Intex Telecom Systems sells and distributes Nokia Networks, Nokia Internet Communications, and Nokia Professional Mobile Radio Systems (TETRA) products, to the extent that Intex provides services even in the roll-out of digital networks for the two leading mobile providers in our country, Globe and Smart.
This discovery of each other by Limon and Nokia has led to one of the most successful and fruitful collaborations known to local business. Ed, a Business Management graduate of Ateneo University, with an MBA from the Asian Institute of Management, has always carried the entrepreneurial spirit close to his heart. His earlier ventures as a young breadwinner, co-founding with his wife, a very nice lady called Sylvia, the Marymount Pre-School (where he found himself driving a van and picking up students of the school pro bono) showed the fire in his belly to make his enterprise succeed. Just before Limon founded Intex Telecom, his Intex Marketing and Development Corporation brought to the country the Sea-Doo power boats, the jet ski brands, and the popular Vespa scooters.
It was his keen awareness, however, that technologys dynamism not only was so real, but will be the global boom it turned out to be, and of course, his foresight and vision, which made him set up Intex Telecom, now his flagship company. He had developed friendships with successful Finnish businessmen, strengthened by their membership to the Philippines-Finland Association. All this and hard work have made Intex Telecom Systems what it is today.

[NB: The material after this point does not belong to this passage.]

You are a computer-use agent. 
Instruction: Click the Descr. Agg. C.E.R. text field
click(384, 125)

Its stellar business is currently Wireless Services Asia Inc (WSA), a subsidiary. I remember having been asked, after I left government service just a couple of years ago, to be one of the guests of honor when it was formally inaugurated. Offering services like ring tones, logos and picture messages, to the extent even of exporting these services to quite a number of countries in Europe and Asia, the Filipinos technological capabilities and creativity are displayed as indeed on a par with the developed countries of the global community.

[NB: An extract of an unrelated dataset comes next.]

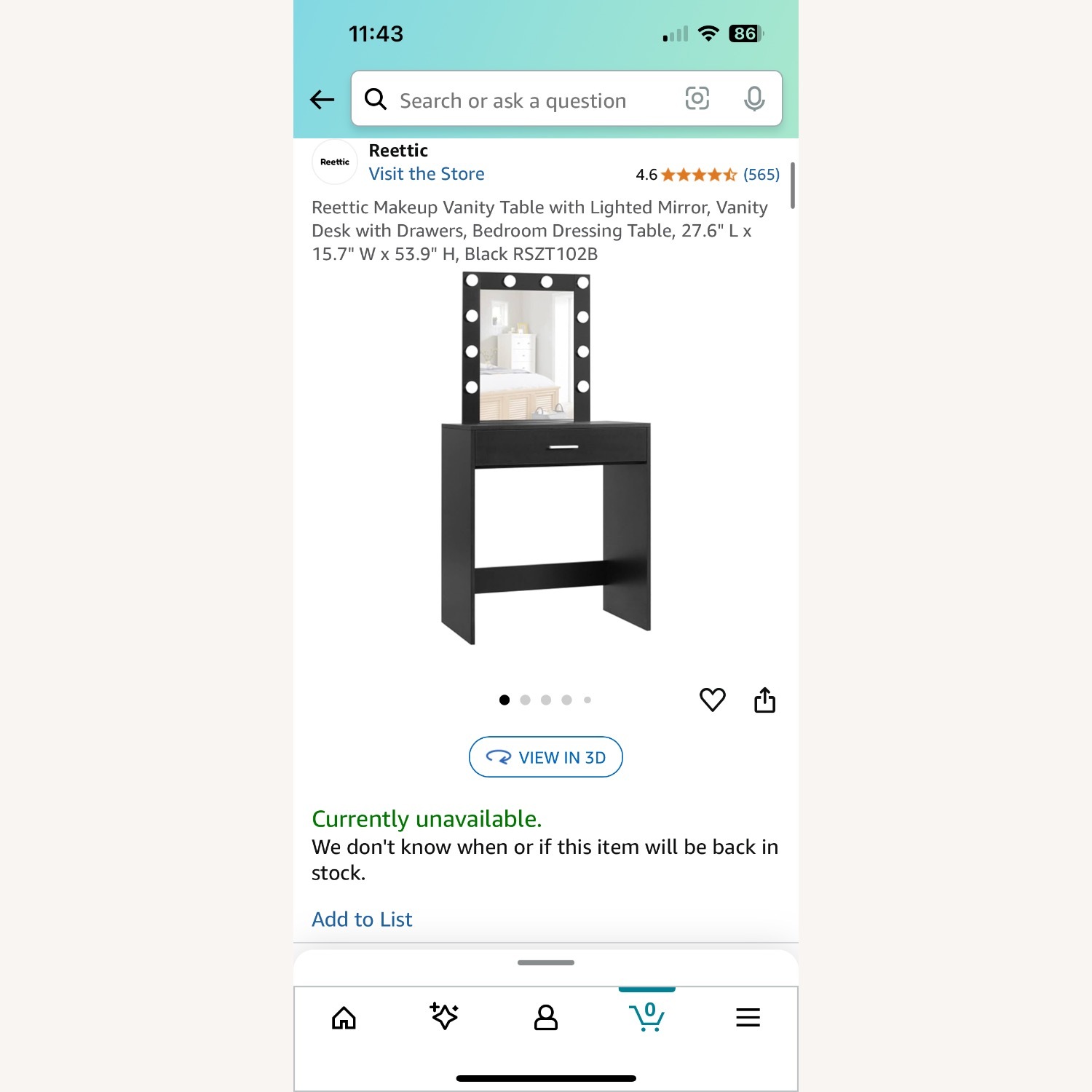
Task: Add item to wishlist with heart icon
Action: pos(713,700)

Less than two weeks ago, I received an invitation from Ed as president and CEO of Intex Telecom, and Claus Karthe, the Finnish chairman of Intex Holdings Corporation to be at Intex House as one of the sponsors for the blessing of three new offices. I felt bad that I was not able to attend, because I had been present at every office inauguration but could not make it now because of the Andrea Bocelli concert all the way out there at the Araneta Coliseum. And of course, everyone knows by now what a magnificent performer the blind tenor is. I am glad I went to the concert, but indeed felt bad that I missed the inauguration of three new offices at Intex House.
WSA promises to be the leading provider of cutting-edge mobile entertainment applications. The companys product range is composed of high quality applications in the areas of mobile music, mobile imaging, mobile gaming, and of future applications that are so speedily developed limited only by human genius and imagination.

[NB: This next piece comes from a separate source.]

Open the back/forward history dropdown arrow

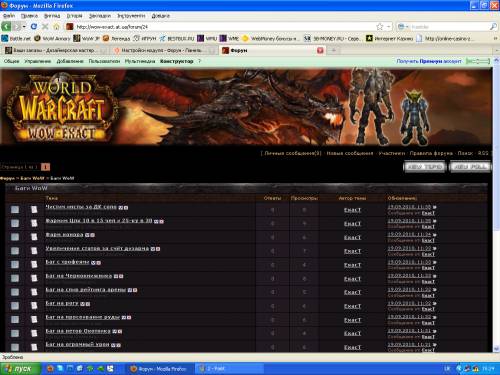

WSA now has subsidiaries in London, Helsinki, Singapore, and of course, Manila, as its hub in Asia. The customer base includes mobile operators in three continents, as well as TV broadcasting and production companies. The business focus which is both powerful and exciting is to provide state-of-the-art entertainment solutions addressing the needs of mobile users worldwide.
Content is sourced through a net of worldwide agreements with content owners in the music, film, and gaming industries, indeed an extremely exciting field, as well as through its own developments by its content team in Asia. I think it was very sensible and was indeed good judgment for WSA to focus on developing and delivering very compelling consumer entertainment-centered value added services. Using extensive research with regard to the cultural requirements and local trends, Limon, the exciting entrepreneur that he is, told me that they take pride indeed in ensuring the delivery of high quality content and services that satisfy even the most demanding customers.
William Shakespeare did say that "To climb steep hills requires a slow pace at first." Of course, I dont think he could ever have known that technology would be the way it is today. At a dinner last year, a friend of mine, big in business in our country, told me that it takes 20 years to be an "overnight success." It certainly hasnt taken Limon and his team 20 years. In the early 1990s after we ventured to demonopolize and liberalize the telecom environment, and being worried about its successful implementation then, a well-known social scientist from Geneva wrote me to thank me for accepting his dinner invitation in Geneva and to reassure me of the success of Philippine telecom demonopolization. He wrote: "Success is not the result of spontaneous combustion. You must set yourself on fire." I think Edgardo L. Limon and his team did just that: They set themselves on fire.